No easy way to link contributors table to repo_id
When working on some metrics, we found that there is no nice way to filter the augur_data.contributors table with repo_id via an SQL WHERE clause since they are not connected in any straightforward way.
Adding repo_id to be included in the contributors table seems like the most straight forward solution, however making it available through any auxiliary table would also suffice.
Making repo_id available in the contributors table would allow for SQL statements such as
SELECT
repo.repo_id,
repo.repo_group_id,
contributors.cntrb_location as contributor_loc,
count(*) as loc_count
FROM
contributors,
repo
GROUP BY
repo.repo_id,
repo.repo_group_id,
contributor_loc
LIMIT 1000
and
SELECT
repo.repo_id,
repo.repo_group_id,
contributors.cntrb_company as company,
count(*) as company_count
FROM
contributors,
repo
GROUP BY
repo.repo_id,
repo.repo_group_id,
company
LIMIT 1000
to filter the data further via a WHERE clause.
@drewdahlquist the reason that there is no repo_id column in the contributors table is because there is not a 1:1 relationship between a repository and a contributor. For example, if I were listed in the contributors table, and I contribute to both chaoss/augur and rails/rails, then what should the repo_id associated with my record be? Both are valid, but choosing one obscures that I contributed to the other. Doing it this way, we would need to have X copies of each record, one for each repo the contributor has contributed to, which is a lot of extra storage we don't want to use. So, I think your idea to use an auxiliary mapping table is a better approach, and we could then correctly model the M:N relationship of contributors and repos.

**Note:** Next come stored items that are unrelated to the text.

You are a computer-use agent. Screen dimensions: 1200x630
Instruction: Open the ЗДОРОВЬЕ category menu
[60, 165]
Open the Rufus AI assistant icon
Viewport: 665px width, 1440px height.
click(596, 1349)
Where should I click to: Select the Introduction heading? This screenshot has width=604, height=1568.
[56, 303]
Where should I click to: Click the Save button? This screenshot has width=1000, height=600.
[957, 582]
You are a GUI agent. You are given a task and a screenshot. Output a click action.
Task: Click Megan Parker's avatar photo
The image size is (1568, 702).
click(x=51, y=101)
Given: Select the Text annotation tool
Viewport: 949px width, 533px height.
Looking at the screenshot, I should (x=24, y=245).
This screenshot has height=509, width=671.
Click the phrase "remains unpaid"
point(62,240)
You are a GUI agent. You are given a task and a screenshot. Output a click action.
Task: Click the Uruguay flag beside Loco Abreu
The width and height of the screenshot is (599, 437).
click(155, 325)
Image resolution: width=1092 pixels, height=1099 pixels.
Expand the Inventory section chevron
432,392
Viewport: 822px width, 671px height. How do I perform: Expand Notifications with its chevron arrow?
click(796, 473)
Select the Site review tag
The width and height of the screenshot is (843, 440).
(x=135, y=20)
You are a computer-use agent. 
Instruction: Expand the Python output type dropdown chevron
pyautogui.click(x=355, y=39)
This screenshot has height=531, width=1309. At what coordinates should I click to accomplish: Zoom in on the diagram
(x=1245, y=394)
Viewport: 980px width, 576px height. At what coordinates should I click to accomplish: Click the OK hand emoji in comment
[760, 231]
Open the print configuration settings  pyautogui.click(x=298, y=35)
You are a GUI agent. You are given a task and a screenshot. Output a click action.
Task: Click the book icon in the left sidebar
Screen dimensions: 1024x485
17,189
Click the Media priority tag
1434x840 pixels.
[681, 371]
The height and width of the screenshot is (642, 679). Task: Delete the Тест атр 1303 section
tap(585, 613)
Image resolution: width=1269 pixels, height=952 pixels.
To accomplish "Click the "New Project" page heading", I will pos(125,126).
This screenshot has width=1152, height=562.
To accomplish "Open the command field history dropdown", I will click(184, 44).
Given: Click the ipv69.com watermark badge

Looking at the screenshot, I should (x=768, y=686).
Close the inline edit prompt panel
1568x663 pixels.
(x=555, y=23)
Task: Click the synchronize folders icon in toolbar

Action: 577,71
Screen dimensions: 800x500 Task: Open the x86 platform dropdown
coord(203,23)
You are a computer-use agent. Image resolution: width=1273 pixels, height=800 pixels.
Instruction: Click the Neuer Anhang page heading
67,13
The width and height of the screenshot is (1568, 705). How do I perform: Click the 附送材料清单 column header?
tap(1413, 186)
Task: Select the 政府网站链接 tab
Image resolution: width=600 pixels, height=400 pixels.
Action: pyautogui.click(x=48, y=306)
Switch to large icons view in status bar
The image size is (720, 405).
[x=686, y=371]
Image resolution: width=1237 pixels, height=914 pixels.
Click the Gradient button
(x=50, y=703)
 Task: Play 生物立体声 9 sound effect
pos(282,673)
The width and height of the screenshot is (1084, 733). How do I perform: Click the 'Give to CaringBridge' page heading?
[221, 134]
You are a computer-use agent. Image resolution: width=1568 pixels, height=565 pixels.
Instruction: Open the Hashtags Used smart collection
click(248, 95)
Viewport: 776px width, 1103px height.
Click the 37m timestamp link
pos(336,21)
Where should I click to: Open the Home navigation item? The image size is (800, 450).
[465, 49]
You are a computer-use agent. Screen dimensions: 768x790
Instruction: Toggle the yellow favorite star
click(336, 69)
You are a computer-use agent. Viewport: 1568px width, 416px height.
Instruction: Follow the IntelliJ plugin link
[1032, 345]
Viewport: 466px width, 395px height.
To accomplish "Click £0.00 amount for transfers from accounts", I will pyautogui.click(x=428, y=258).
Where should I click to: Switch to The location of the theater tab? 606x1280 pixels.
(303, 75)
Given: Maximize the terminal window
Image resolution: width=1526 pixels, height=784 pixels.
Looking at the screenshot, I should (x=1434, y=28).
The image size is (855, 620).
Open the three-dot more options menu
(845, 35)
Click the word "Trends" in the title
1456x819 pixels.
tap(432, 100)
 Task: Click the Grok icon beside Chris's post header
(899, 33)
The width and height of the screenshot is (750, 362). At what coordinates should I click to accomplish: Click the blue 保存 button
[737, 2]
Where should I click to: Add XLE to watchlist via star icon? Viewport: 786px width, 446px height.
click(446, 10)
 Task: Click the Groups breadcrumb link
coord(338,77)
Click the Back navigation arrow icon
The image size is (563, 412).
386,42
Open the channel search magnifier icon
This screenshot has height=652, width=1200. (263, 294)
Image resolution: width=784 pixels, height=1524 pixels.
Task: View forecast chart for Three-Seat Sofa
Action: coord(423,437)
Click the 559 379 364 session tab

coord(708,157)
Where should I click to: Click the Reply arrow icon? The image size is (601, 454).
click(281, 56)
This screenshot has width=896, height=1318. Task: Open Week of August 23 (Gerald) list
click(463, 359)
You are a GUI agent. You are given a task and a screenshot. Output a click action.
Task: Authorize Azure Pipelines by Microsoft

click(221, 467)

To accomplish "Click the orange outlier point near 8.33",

In the interim, if you're looking to get the data for which contributors made commits to a specific repo, I suggest using this query:
SELECT DISTINCT
contributors.cntrb_id
FROM
augur_data.contributors
JOIN commits ON commits.cmt_author_email = contributors.cntrb_canonical
WHERE
commits.repo_id = :repo_id
which will match the commits in the commits table to contributors in the contributors table by their canonical email address (the one that Augur has chosen to be their "main" email address, if they are detected to have more than 1), filtering by :repo_id, and then returns the IDs to be used somewhere else (perhaps this is in a subquery, or a different API call). Let me know if I misunderstood your issue, and thanks for opening it!
Can I work on this issue
@MohitPatni0731 : I think the way to do it is to build a table with a repo_id -- contributor_id column map. It would serve as a many to many bridge table.
@MohitPatni0731 : Let us know if you are working on this issue and would like to have a brief convo about addressing it.